One in five workers is willing to change companies, according to a PwC study titled Global workforce hopes and fears and performed in 44 countries. The main motivation is the search for a ‘fair’ compensation. However, after the expression of this priority, employees search for ‘meaning’, an emotional territory composed of purpose, recognition and a good work environment.
The unfulfilled expectation of a salary commensurate with the abilities and performance that each person believes they deserve indicates in many cases a dissatisfaction that goes beyond financial compensation. In fact, in most of the investigations carried out in the United States and Canada on what has been called “the great resignation” (“the great resignation”), the most cited cause is “feeling burned out”, the well-known burnout in English.
We could say that the generation of this internal fire usually occurs due to an imbalance in the distribution of tasks and responsibilities that overload the employee with unrealistic obligations to ensure their productivity and quality of professional life, as well as due to a lack of recognition and listening. of the higher positions based on the demand and the lack of empathy towards their team.
The new generations are not willing to work for a low salary or to feel the fire of dissatisfaction or to provide their services in a space that is dressed only in the clothing of economic profitability. millennials and generation Z are looking for jobs that have adequate remuneration, allow them to feel “at home” (flexibility, open offices, a healthy work environment, diverse teams…) and have a positive impact beyond the pockets of shareholders. And although it is not easy to get out of inertia, the workers of previous generations are also learning to live and work instead of working to live.
“The new generations are not willing to work for unworthy wages”
In short, post-pandemic workers want balance. Leaders must create the conditions for such a balance between the objectives of the company and the expectations of the person possible in a collective and diverse environment. If we leave salary policies aside, the main responsibility of the leader focuses on the physical, mental and emotional health of the teams.
Mental health is, according to the World Health Organization (WHO), ““the state of well-being in which each individual is aware of his own potential, can cope with the normal stresses of life, can work productively and fruitfully, and is able to make a contribution to his community“.
Disorders of the mind range from the very common anxiety to depression. The latter is a more frequent disease than we think, because the WHO estimates that it affects 3.8% of the world population. In Spain depression is behind many suicides, which are the first cause of death in young people. However, in business this epidemic has remained silent.
It is frequent to meet dissatisfied and unhappy people in their jobs, either due to salary issues, lack of recognition, purpose or listening, or due to excessive workload, among others. It is not easy to identify the causes that induce a worker’s discomfort because this requires deep conversations and with an appropriate method that rarely occurs. In the company, production and immediacy prevail; and with the rush the perception of feelings is lost.
The leader of a team must not lose sight of the results, which are the most recognizable expression of their achievements. However, success needs a more inclusive version. A change of mentality is necessary that allows us to overcome the “success or well-being” dilemma and embrace the new paradigm of “success and well-being”. In this line, the leader must become aware that if he does not have well-being, he will not be able to provide it to his team and mental health is essential to achieve well-being.
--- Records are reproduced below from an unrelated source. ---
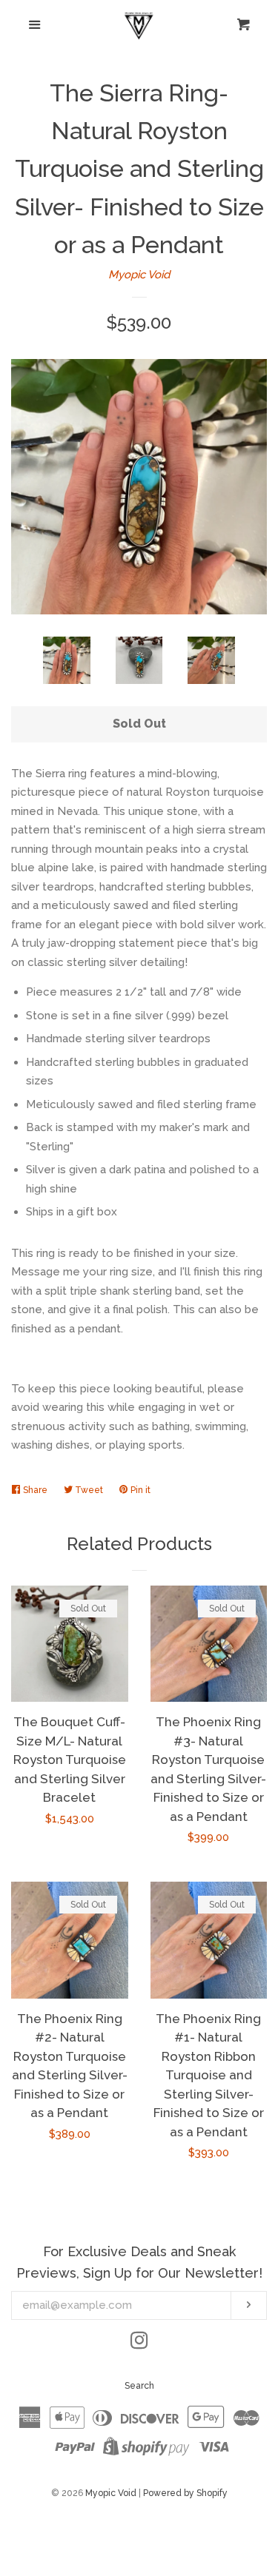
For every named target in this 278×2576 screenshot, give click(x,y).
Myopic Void (139, 274)
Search (139, 2386)
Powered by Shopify (185, 2493)
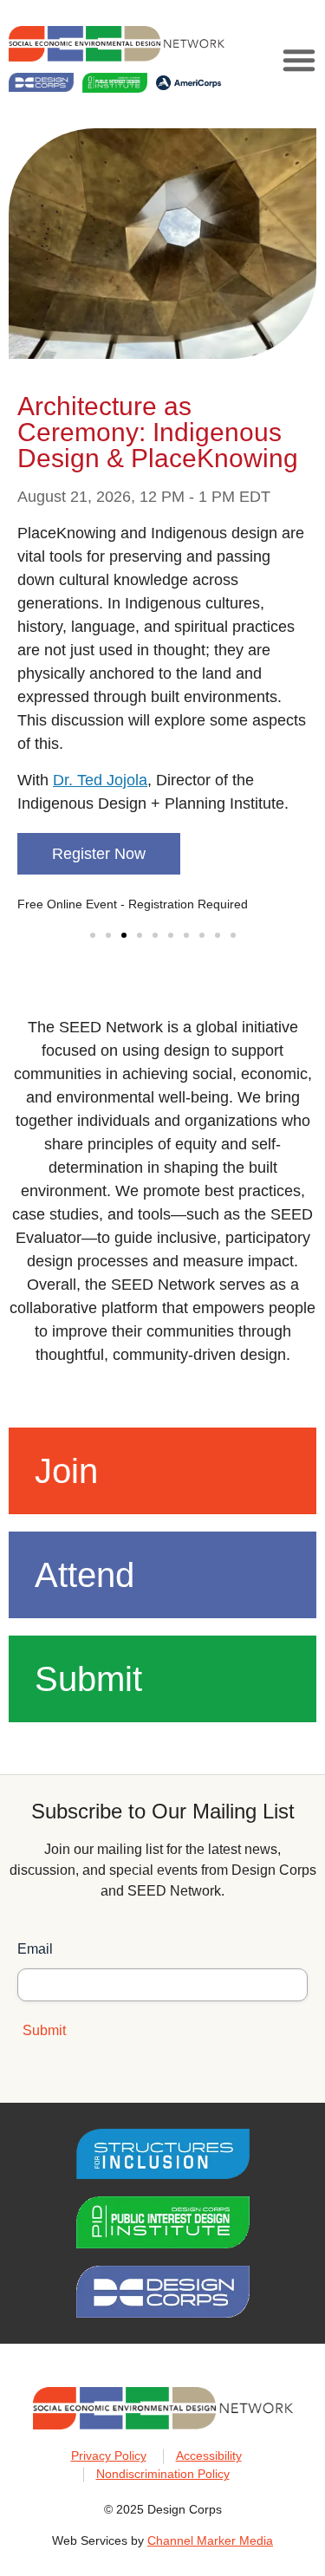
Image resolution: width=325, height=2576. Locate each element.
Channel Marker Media (210, 2540)
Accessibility (209, 2455)
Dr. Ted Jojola (100, 780)
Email (35, 1949)
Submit (88, 1679)
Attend (84, 1575)
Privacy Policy (108, 2455)
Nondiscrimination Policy (163, 2474)
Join (66, 1471)
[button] (299, 59)
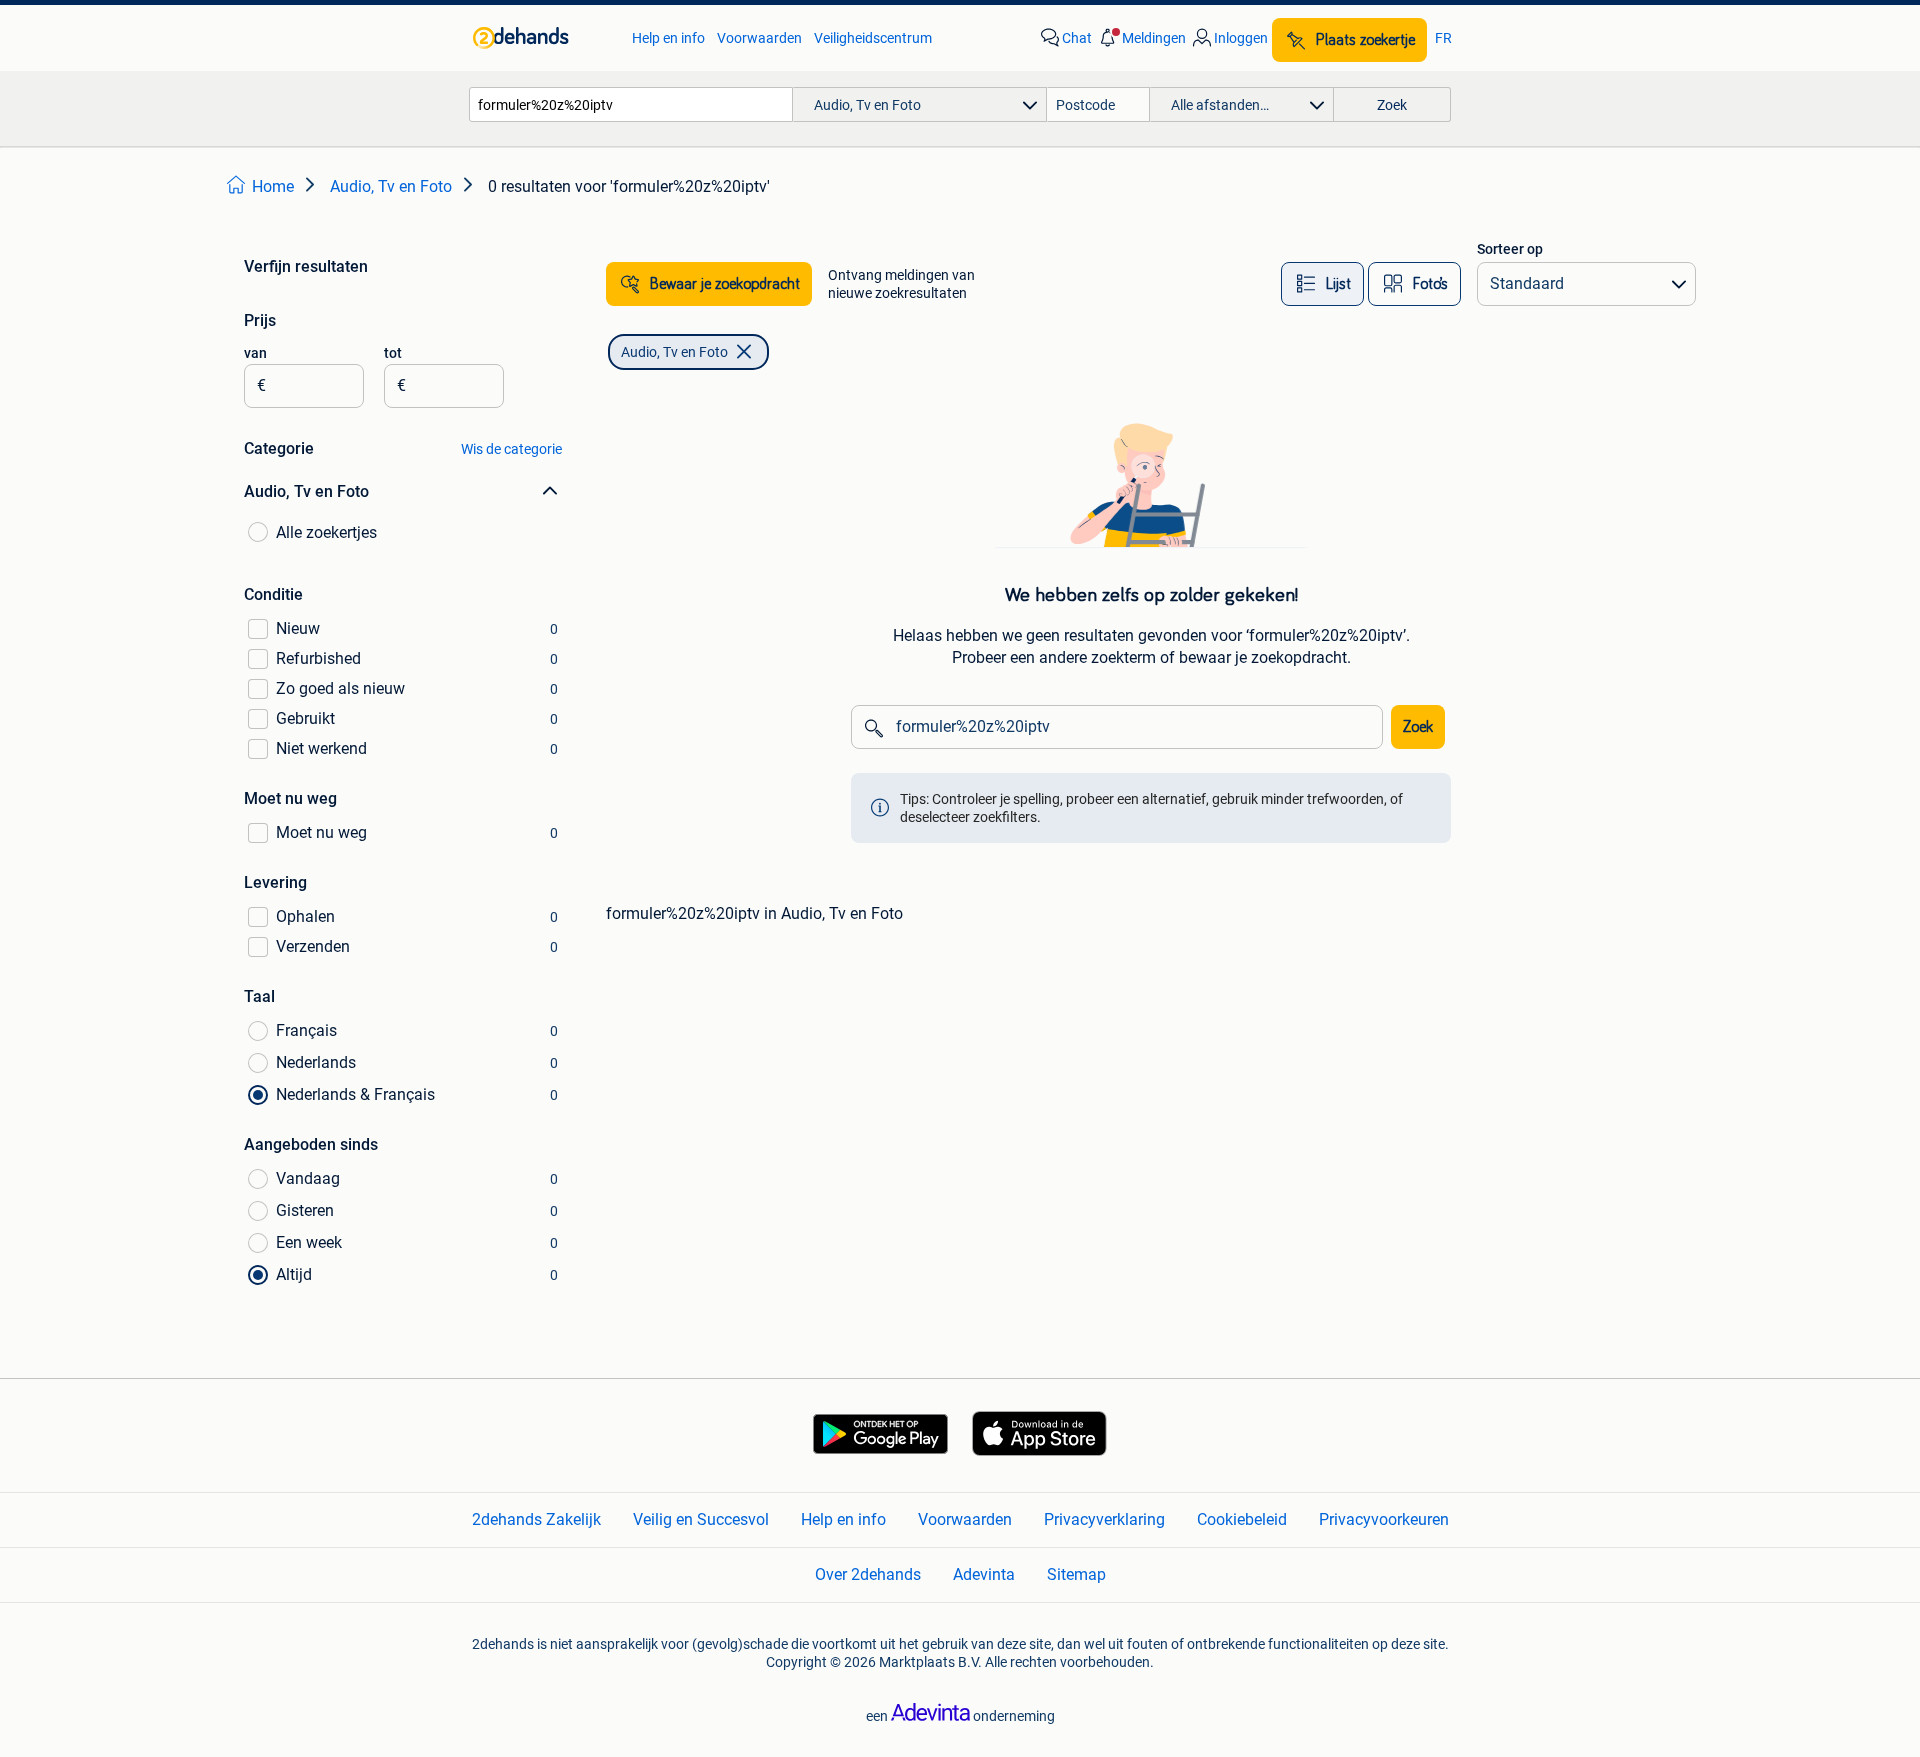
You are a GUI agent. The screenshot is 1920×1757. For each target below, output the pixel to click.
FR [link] (1443, 38)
Leaders must be aware of the importance of creating environments of psychological safety in which people can show themselves and maximize their potential. They should talk about the importance of mental health by opening a space for the team to share their reflections, reduce the stigma that still hangs over these disorders, foster compassion in the workplace and promote self-reflection and self-care. .
“Leaders must be aware of the importance of creating environments of psychological safety”
It is about deploying empathy to the maximum, really putting people first. This requires being kind and compassionate, showing genuine concern for others, and putting yourself in the other’s shoes.
Trusting and caring for the people on the team is not only essential for their emotional well-being, but also for the organization’s productivity. If leaders trust and take care of what is important to the people on their team, they will take care of what is important to the leader. In fact, being considerate and caring about people is the best way to deal with change or crises.
Leaders have to work culture throughl purpose and help team members connect their personal purpose with that of the organization so that they find value in what they do. They have to focus on the strengths of each person, discover their singularities and find the formula to put them at the service of the team.
as the author says Adam Grant, “a toxic job exhausts you. A decent job sustains you. A healthy job invigorates you.” Leaders can do a lot to make people on teams feel that their daily contributions make sense to them and that they unfold their full potential with the confidence that the future will be better. The current leader creates well-being in the present to ensure the results of the future.
Sandra Velasco, director of immunology at Novartis.